The rest of the pipeline puts the output lines from sed into sorted order so we can feed them into "uniq -c" to count the occurrences of each line. After that we use sort again to do a descending numeric sort ("-nr") of first the counts ("-k1") and then the port numbers ("-k2"). And that give us the output we want.

I actually find the so-called "grep-able" output format of Nmap kind of a pain to deal with for this kind of thing. That's because Nmap insists on jamming all of the port information together into delimited, but variable length lines like this:

Host: 192.168.1.2 (test.deer-run.com) Ports: 22/open/tcp//ssh///, 
25/open/tcp//smtp///, 53/open/tcp//domain///, 80/open/tcp//http///,
139/open/tcp//netbios-ssn///, 143/open/tcp//imap///, 443/open/tcp//https///,
445/open/tcp//microsoft-ds///, 514/open/tcp//shell///, 587/open/tcp//submission///,
601/open/tcp/////, 902/open/tcp//iss-realsecure-sensor///, 993/open/tcp//imaps///,
1723/open/tcp//pptp///, 8009/open/tcp//ajp13/// Seq Index: 3221019...

So to handle this problem, I'm just going to use tr to convert the spaces to newlines, forcing the output to have a single port entry per line.
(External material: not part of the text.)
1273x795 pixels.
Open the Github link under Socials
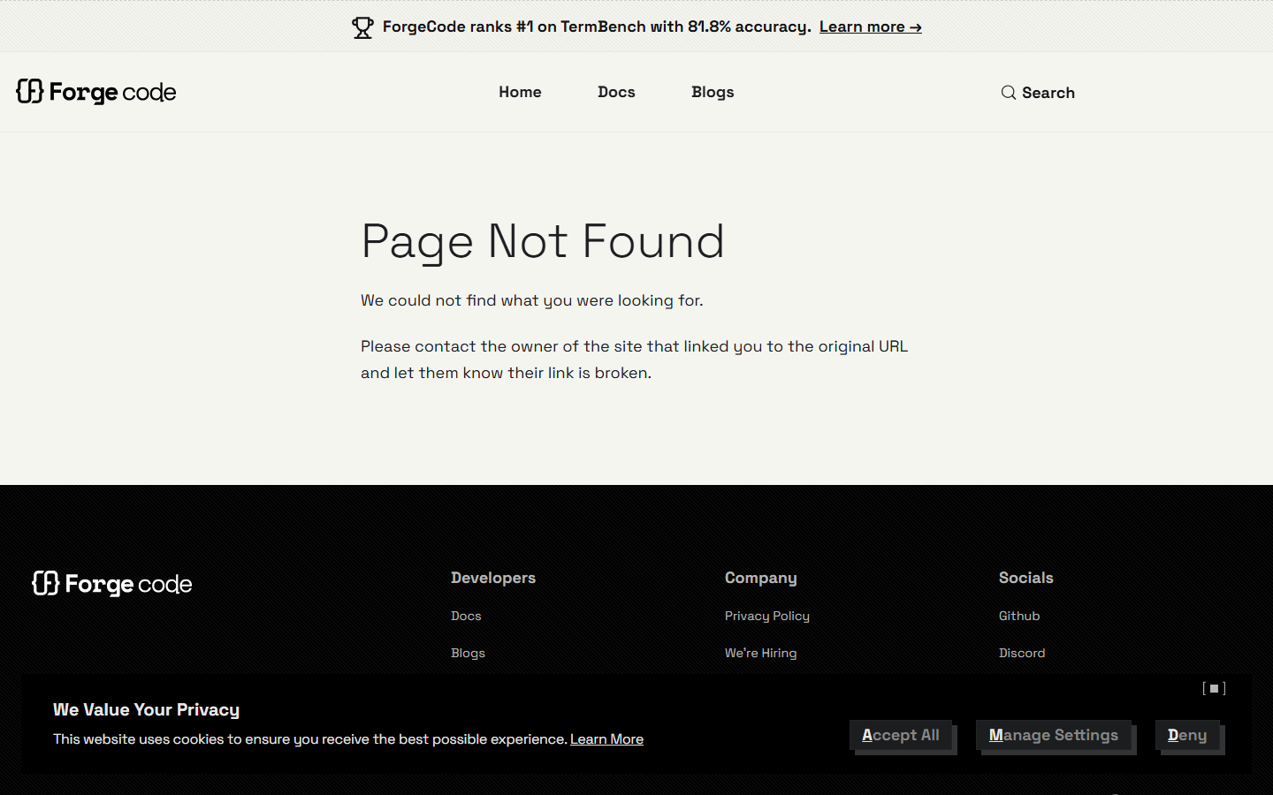1018,616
After that, it's just awk:

$ cat test.gnmap | tr ' ' \\n | awk -F/ '/\/\/\// {print $1 "/" $3}' | 
sort | uniq -c | sort -nr -k1 -k2

6 443/tcp
5 80/tcp
3 22/tcp
2 3306/tcp
1 9100/tcp
...

The port listings all end with "///", so I use awk to match those lines and output the port and protocol fields. Notice the "-F/" option so that awk uses the slash character as the field delimiter instead of whitespace. After that it's the same "sort ... | uniq -c | sort ..." pipeline we used in the last case to format the output.

The easiest case is actually the regular Nmap output:

$ awk '/^[0-9]/ {print $1}' test.nmap | sort | uniq -c | sort -nr -k1 -k2
6 443/tcp
5 80/tcp
3 22/tcp
2 3306/tcp
1 9100/tcp
...

The lines about open ports are the only ones in the output that start with digits. So it's a quick awk expression to match these lines and output the port specifier. After that, we use the same pipeline we used in the previous examples to format the output appropriately.

So, Tim, my shell may not have built-in tools to parse XML but it's apparently three times the shell that yours is. Stick that in your port and smoke it.

Because Davide sed So

Proving he's not just a whiz at awk, Davide Brini wrote in with a more elegant sed idiom for just printing the lines that match our substitution:

$ sed -n 's/^<port protocol="\([^"]*\)" portid="\([^"]*\)"><state state="open".*/\2\/\1/p' test.xml | 
sort | uniq -c | sort -nr -k1 -k2

6 443/tcp
5 80/tcp
3 22/tcp
2 3306/tcp
1 9100/tcp
...

"sed -n ..." suppresses the normal sed output and "s/.../.../p" causes the lines that match our substitution to be printed out. And that's much easier. Thanks, Davide!